# start of Entries supplied

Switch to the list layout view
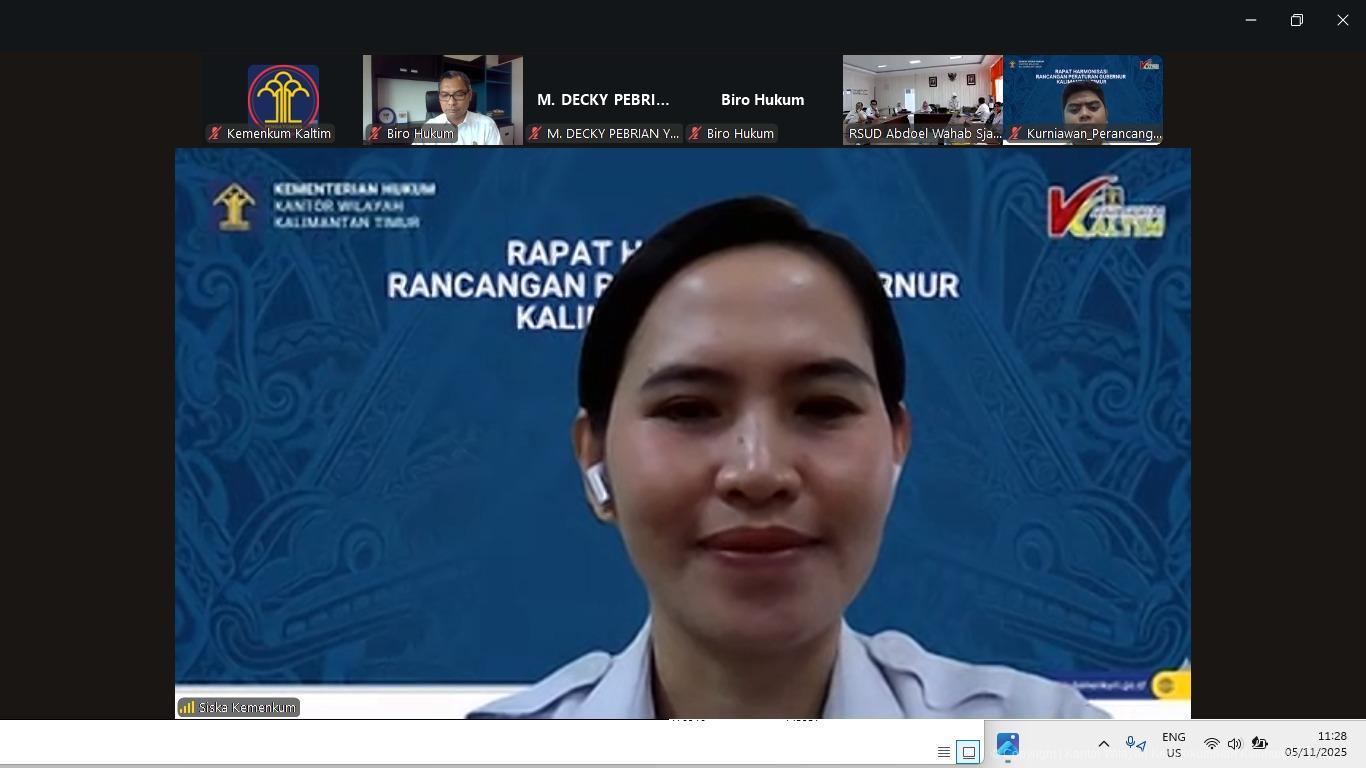 pos(943,752)
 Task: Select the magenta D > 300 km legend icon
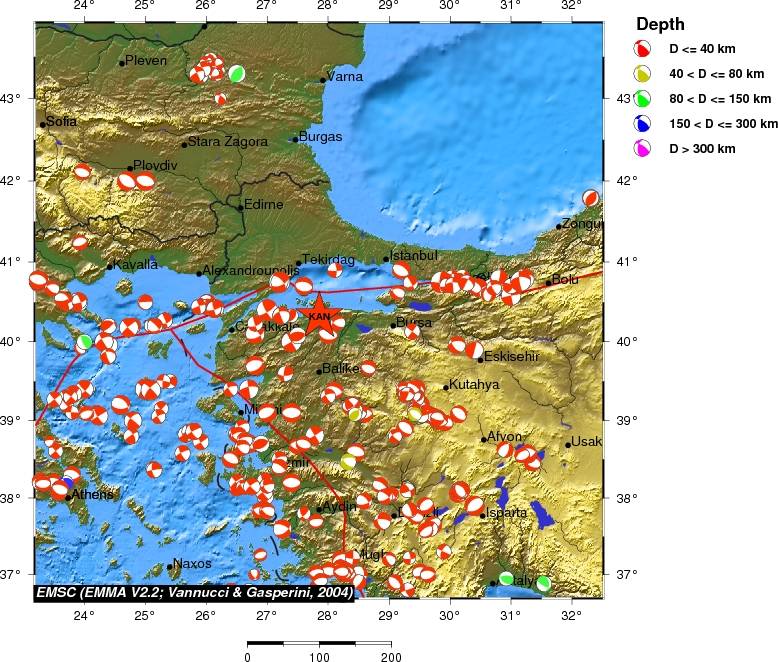point(643,149)
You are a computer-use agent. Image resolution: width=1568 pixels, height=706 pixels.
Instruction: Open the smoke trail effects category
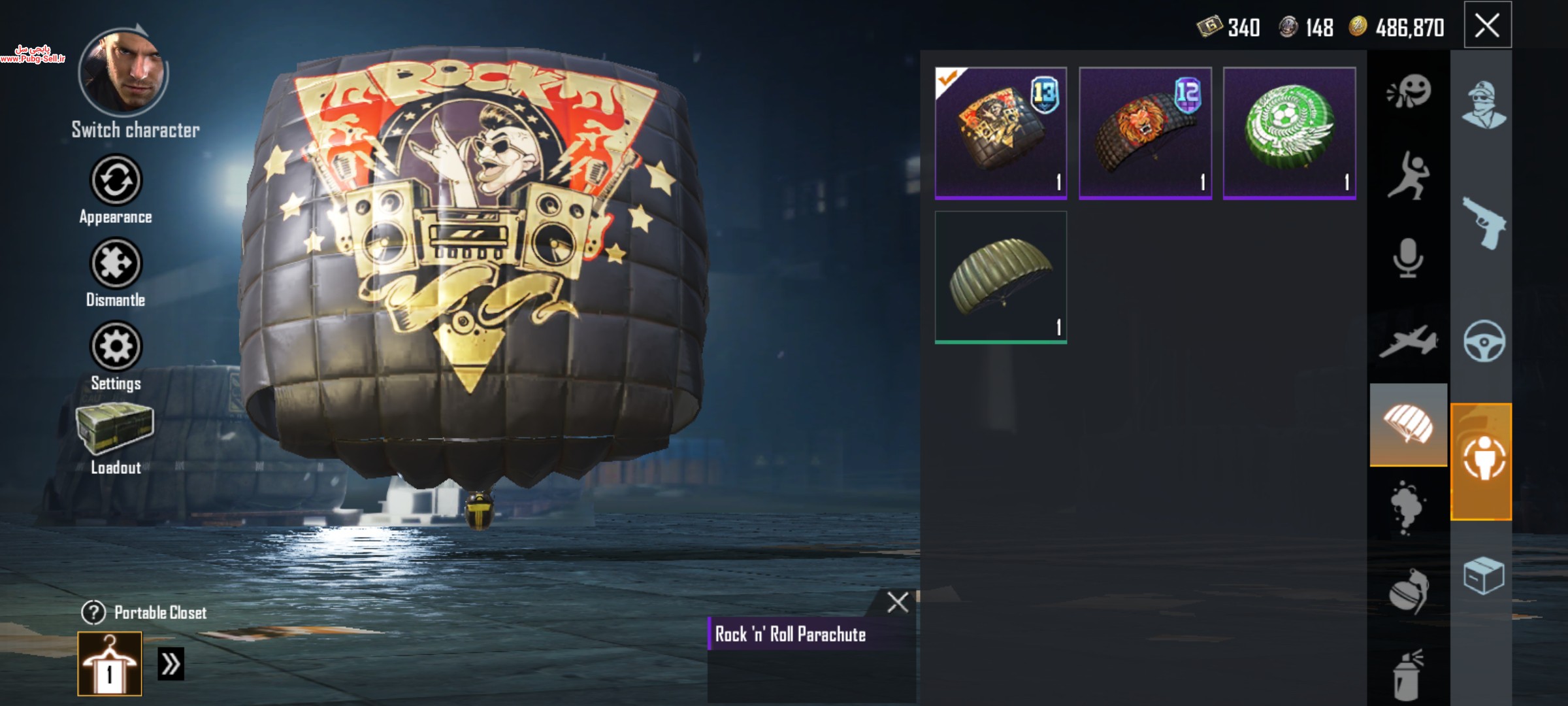pos(1408,508)
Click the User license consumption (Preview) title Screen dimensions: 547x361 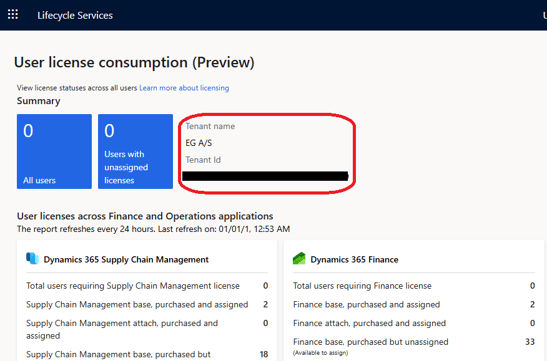134,63
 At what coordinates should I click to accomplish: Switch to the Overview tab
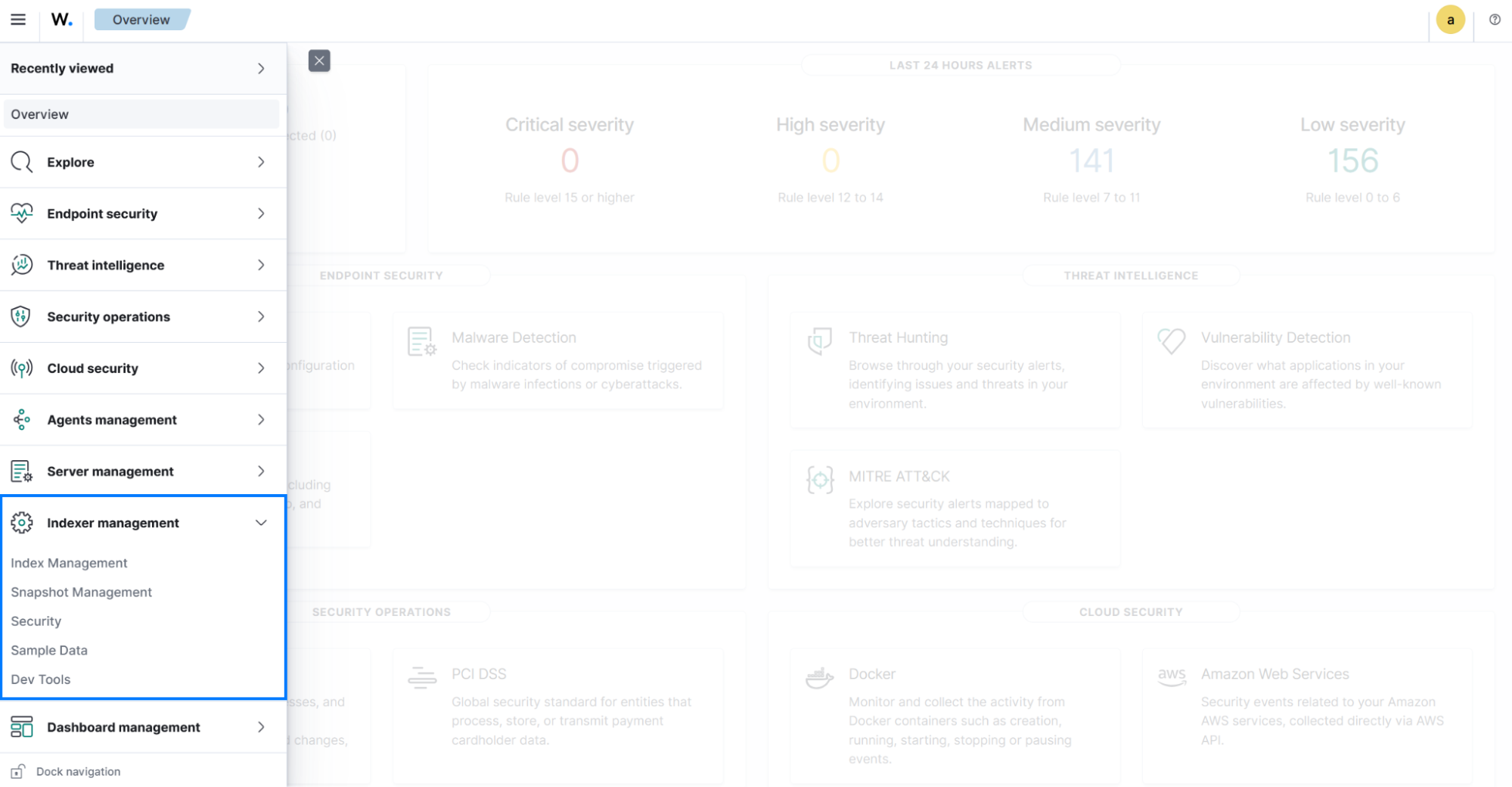[x=142, y=19]
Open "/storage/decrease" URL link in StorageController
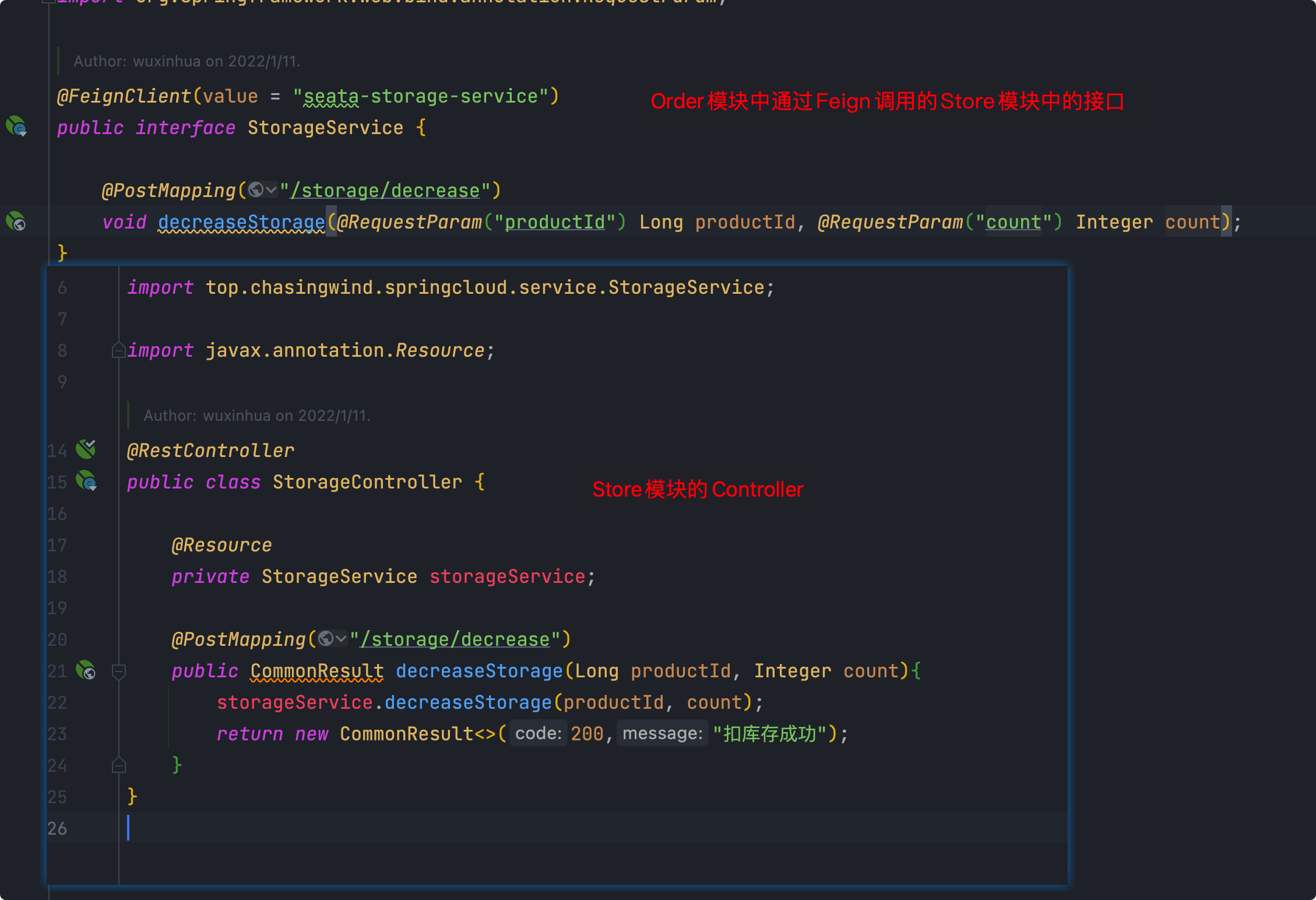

# end of Entries supplied

=== Problem description ===
Rewrite the part of the listing from the line containing "At what coordinates" through the end of the listing as a numbered list, omitting blank lines and leaving out the pictures.

=== Written solution ===
1.  At what coordinates should I click to accomplish: Switch to the Overview tab
2. [x=142, y=19]
3. Open "/storage/decrease" URL link in StorageController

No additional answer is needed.